● **Objetivo do exercício**
Indique todos os países que o excerto nomeia ao comparar os salários dos deputados.

● **Excerto**
■ ■ ■ ■
Os dados da consultora não deixam grande espaço para dúvidas: o presidente executivo de uma pequena empresa pode ganhar um salário base de 183.843 euros anuais. Se olharmos para um presidente executivo de uma grande empresa, ele pode vir a ganhar 600.000 euros anuais, mais 1 milhão em bónus e comissões.
“A justificação de base é muito simples”, começa por explicar Luís Sítima: “Tem a ver com a remuneração que os acionistas estão disponíveis para pagar a quem lidera as suas organizações. No setor público, esses ‘acionistas’ somos nós, os cidadãos em geral, que financiamos o Estado através dos nossos impostos. A valorização financeira é por isso muito superior no setor privado”. Ainda assim, é preciso lembrar que no “setor público outros valores se levantam, como o sentido de missão, a noção de serviço público e a oportunidade de fazer a diferença para a sociedade em geral“.
Mesmo insistindo que o fator remuneração não é, nem deve ser, o primeiro critério para quem abraça uma carreira política, o diretor-executivo da consultora não deixa de colocar a questão: “[É] sempre discutível se, com valores consideravelmente mais baixos em funções governamentais, teremos ou não capacidade de atrair os melhores para o desempenho dessas funções”. Por outro lado, “também é discutível se a motivação financeira deva ser um fator chave nessa atração. A prática corrente a nível global tende a responder negativamente a esta questão“.
Mas, neste caso, quais são as motivações para se aceitar um cargo político? Luís Sítima tem uma visão mais otimista do que alguns políticos ouvidos pelo Observador. “A motivação hoje, como sempre foi, está associada ao contributo para a criação de valor para a sociedade, ao impacto que pode criar para os outros, à prossecução de uma missão e de um ideal que pode fazer a diferença, no país e no Mundo. Todas estas são motivações intrínsecas que extravasam em muito a remuneração financeira“.
Quanto se ganha na Liga dos Campeões da Política?
Como lembrava o ex-deputado comunista Octávio Teixeira, o salário dos políticos portugueses é inferior à média salarial da classe política na Europa. E tem razão: os políticos portugueses são dos mais mal pagos da União Europeia. Era esta a conclusão a que chegava o Diário de Notícias em 2014, depois de comparar o salário de deputados de 19 países do espaço comunitários. Nessa lista, apenas três países pagavam menos aos deputados do que os portugueses: Chipre, Espanha e Polónia.
A liderar a tabela, estava a Itália, com um vencimento bruto anual para deputados de 139.282,00 euros. Seguia-se a Holanda (107.006,00 euros) e a fechar o pódio a Áustria (99.080,00 euros).
■ ■ ■ ■
● **Dados de origem**
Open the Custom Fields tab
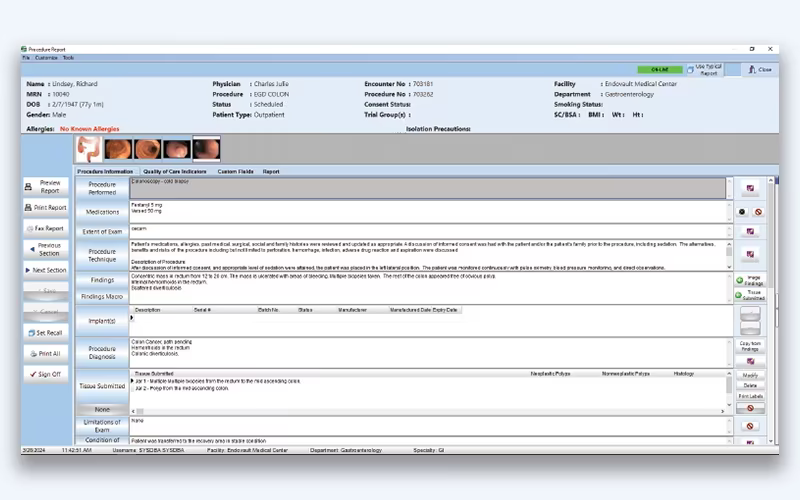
■ ■ ■ ■
● **Resposta**
Chipre, Espanha, Polónia, Itália, Holanda, Áustria